SAS described the filing, made in the U.S. Bankruptcy Court for the Southern District of New York, as the “next step” in a reorganization that would address the money-losing airline’s financial difficulties, including cost reductions of more than $700 million. It said it was in discussions with potential lenders who could provide $700 million in financing to support operations through the Chapter 11 process. It expected to emerge from the process in nine to 12 months.

The company said many international airlines have used U.S. courts for bankruptcy proceedings because the Chapter 11 law offers advantages to businesses undergoing restructuring with divisions in different parts of the world.

SAS, which is the national airline of Denmark, Norway and Sweden, said it would continue flying, although on Monday it called the pilots’ strike “devastating” and warned that it could cause the cancellation of half of its flights, affecting about 30,000 passengers daily.
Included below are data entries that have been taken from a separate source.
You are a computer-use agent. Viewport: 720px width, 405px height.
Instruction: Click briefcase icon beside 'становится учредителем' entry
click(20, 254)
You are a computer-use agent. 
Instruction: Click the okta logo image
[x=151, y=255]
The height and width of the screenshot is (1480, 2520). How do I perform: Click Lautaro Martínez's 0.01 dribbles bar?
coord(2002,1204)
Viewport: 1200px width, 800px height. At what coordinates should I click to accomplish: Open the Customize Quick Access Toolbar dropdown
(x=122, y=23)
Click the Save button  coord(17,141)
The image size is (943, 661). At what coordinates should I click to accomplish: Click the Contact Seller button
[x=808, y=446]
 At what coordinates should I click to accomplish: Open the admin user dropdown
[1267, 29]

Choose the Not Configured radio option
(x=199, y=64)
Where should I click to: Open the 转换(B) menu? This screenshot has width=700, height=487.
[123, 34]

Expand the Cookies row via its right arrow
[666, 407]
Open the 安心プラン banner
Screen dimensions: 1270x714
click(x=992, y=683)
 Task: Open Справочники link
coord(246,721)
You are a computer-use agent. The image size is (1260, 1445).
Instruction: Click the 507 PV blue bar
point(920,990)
On Monday, SAS canceled 51 percent of its flights, according to FlightAware. By midday on Tuesday, nearly 80 percent of its flights had been canceled. SAS’s stock price fell about 15 percent Tuesday, extending a 5 percent decline the day before.

“The ongoing strike has made an already challenging situation even tougher,” Anko van der Werff, the airline’s chief executive, said in a statement on Tuesday.

SAS’s troubles come in a summer riddled with problems for the air travel industry, caused by staffing shortages and walkouts by employees unhappy with long hours and low pay that has failed to keep up with soaring inflation. Airports across Europe have been scenes of long lines of unhappy passengers, eager to travel after years of pandemic lockdowns.

Unable to find enough baggage handlers, check-in staff, security guards or aircraft crew, airlines and airports have been in a rush to cancel flights.

  • Last Friday and Saturday, a walkout by workers at Paris’s main airport caused the cancellation of as many as one in five flights. Another walkout is planned for this weekend.

  • A new round of cancellations at British Airways has reduced its schedule through October by 11 percent, Bloomberg reported on Tuesday.

  • Brussels Airlines, a unit of Germany’s Lufthansa, said on Monday it would cancel about 6 percent of scheduled flights in July and August, to avoid strikes and reduce workloads. “The entire aviation sector is facing a turbulent summer,” the airline said.

  • A top executive at easyJet, a low-cost carrier based in Britain, stepped down on Monday after a series of flight cancellations. The airline said Peter Bellew, the company’s chief operating officer, had resigned and would “pursue other business opportunities.” Crews based in Spain have called for several days of strikes this month at easyJet as well as its low-cost rival, Ryanair.